Miranda v. Arizona (1966)
Ernest Miranda was arrested in Arizona, and after being interrogated by police, confessed to robbery, kidnapping and rape.   He was convicted on basis of his confession, since no other evidence was presented in court.  The Supreme Court ordered a retrial.  In its decision it formulated what is known as the "Miranda Warning" – anyone being held by the police must be informed before being interrogated that he has the right to remain silent; that anything he says can be used against him in a court of law; that he has the right to have an attorney present; and that an attorney will be appointed if he cannot afford to pay one.   The court stated that if, at any time prior to or during questioning, the person indicates that he wishes to remain silent, the interrogation must cease.  "If the individual states that he wants an attorney, the interrogation must cease until an attorney is present. At that time, the individual must have an opportunity to confer with the attorney and to have him present during any subsequent questioning."  Miranda was retried without his confession being used in court.  On the basis of other evidence he was again convicted.

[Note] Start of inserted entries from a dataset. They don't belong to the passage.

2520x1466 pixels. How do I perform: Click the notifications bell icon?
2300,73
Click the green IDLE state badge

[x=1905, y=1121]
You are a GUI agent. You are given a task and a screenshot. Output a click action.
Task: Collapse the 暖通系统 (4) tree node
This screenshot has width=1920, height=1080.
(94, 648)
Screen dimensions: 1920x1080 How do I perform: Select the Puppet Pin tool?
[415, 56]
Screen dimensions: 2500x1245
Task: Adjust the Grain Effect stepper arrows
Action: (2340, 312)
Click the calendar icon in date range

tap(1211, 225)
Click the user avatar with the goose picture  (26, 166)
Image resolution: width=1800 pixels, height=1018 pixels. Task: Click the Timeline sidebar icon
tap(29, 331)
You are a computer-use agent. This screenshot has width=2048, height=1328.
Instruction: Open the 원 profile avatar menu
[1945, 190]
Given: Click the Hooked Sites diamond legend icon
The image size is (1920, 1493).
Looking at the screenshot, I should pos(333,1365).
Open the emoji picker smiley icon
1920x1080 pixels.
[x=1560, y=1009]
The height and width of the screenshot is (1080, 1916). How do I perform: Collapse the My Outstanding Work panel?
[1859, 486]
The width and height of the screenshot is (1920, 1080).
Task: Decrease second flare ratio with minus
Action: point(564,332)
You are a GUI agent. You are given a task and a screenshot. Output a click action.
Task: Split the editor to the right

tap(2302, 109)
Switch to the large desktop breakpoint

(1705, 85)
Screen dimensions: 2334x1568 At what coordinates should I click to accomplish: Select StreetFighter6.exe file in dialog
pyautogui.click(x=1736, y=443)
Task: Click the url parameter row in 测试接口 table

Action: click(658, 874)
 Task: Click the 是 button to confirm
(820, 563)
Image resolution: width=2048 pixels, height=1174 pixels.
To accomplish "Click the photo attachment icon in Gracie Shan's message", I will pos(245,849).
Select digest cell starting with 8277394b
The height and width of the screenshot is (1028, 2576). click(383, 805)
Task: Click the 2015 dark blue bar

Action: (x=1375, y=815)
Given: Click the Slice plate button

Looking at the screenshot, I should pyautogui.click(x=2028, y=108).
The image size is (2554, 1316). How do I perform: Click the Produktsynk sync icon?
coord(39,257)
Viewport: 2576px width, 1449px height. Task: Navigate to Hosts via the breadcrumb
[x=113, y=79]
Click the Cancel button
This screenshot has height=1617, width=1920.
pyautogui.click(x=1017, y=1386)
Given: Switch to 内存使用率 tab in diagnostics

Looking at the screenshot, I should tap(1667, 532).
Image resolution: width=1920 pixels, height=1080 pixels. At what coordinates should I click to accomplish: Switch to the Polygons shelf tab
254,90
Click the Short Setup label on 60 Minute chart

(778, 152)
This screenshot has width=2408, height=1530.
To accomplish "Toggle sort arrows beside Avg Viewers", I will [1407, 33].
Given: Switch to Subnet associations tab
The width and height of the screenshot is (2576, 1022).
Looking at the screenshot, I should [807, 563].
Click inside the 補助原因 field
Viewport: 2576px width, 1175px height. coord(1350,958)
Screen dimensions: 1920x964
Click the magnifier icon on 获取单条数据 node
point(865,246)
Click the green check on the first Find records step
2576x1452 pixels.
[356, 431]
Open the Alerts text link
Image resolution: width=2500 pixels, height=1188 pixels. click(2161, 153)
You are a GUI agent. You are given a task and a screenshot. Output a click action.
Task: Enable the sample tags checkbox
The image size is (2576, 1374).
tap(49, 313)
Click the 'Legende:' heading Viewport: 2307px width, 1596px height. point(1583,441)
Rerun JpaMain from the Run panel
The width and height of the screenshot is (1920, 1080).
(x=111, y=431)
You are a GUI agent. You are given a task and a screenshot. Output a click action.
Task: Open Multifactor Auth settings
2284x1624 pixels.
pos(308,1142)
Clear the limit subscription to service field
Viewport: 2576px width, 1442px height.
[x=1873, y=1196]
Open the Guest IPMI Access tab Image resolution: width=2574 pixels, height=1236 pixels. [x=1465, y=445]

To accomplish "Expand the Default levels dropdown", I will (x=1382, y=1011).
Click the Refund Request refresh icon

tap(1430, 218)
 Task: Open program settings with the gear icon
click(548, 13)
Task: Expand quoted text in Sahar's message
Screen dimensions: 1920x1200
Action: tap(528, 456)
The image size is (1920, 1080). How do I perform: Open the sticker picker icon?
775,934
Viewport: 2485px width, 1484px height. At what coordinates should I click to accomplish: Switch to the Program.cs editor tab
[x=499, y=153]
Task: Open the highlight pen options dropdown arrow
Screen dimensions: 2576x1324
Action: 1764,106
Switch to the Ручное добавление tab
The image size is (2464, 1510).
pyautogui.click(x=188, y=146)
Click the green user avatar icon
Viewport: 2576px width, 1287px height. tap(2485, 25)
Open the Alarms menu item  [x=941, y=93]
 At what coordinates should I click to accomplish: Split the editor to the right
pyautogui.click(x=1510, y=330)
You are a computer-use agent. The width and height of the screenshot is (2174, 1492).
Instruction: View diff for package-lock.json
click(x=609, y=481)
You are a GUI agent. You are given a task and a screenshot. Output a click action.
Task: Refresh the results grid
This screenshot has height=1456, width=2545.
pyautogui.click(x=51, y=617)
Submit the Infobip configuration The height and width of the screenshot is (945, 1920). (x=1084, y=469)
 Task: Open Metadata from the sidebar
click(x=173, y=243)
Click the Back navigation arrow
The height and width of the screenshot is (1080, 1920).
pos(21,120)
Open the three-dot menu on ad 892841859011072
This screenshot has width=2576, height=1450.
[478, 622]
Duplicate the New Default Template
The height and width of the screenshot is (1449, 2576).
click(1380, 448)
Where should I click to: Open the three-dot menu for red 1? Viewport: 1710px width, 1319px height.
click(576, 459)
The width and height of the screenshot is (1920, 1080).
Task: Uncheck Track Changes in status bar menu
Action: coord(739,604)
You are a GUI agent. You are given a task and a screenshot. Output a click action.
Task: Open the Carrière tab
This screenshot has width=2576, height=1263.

http://www.oyez.org/cases/1960-1969/1965/1965_759/

Olmstead v. United States  (1928)
Roy Olmstead was a suspected bootlegger and whose conversations were wiretapped without judicial approval. He was convicted from the evidence used from these tapes. The Supreme Court held that his Fourth Amendment rights were not violated when his telephone was tapped since only the physical examination of tangible objects – not listening into conversations – constituted a search.  Neither was the wiretap a violation of his Fifth Amendment protection against self-incrimination. This case was reversed by Katz v. U.S. (1967).

http://www.oyez.org/cases/1901-1939/1927/1927_493/

Roe v. Wade (1973)
In this now threatened landmark case, the Supreme Court ruled unconstitutional a state law that made abortion a criminal offense on the grounds that it violated the due process clause of the Fourteenth Amendment which protected the right of privacy.  The right of privacy included the qualified right to terminate a pregnancy, depending on the stage of pregnancy involved.  After six months of a pregnancy, the state has the right to restrict abortion except where necessary to preserve the life of the mother.   

http://www.oyez.org/cases/1970-1979/1971/1971_70_18/

United States v. O'Brien (1968)
In March 1966, during the Vietnam War, David Paul O'Brien and three other men burned their draft cards o the steps of a courthouse in Boston.  O'Brien was arrested by an FBI agent and charged and convicted under a section of the Selective Service Act that made it a crime to "knowingly destroy" a draft card.  The Supreme Court upheld his conviction on the grounds that preventing the destruction of draft cards furthered an important government interest that justified a restriction of the First Amendment.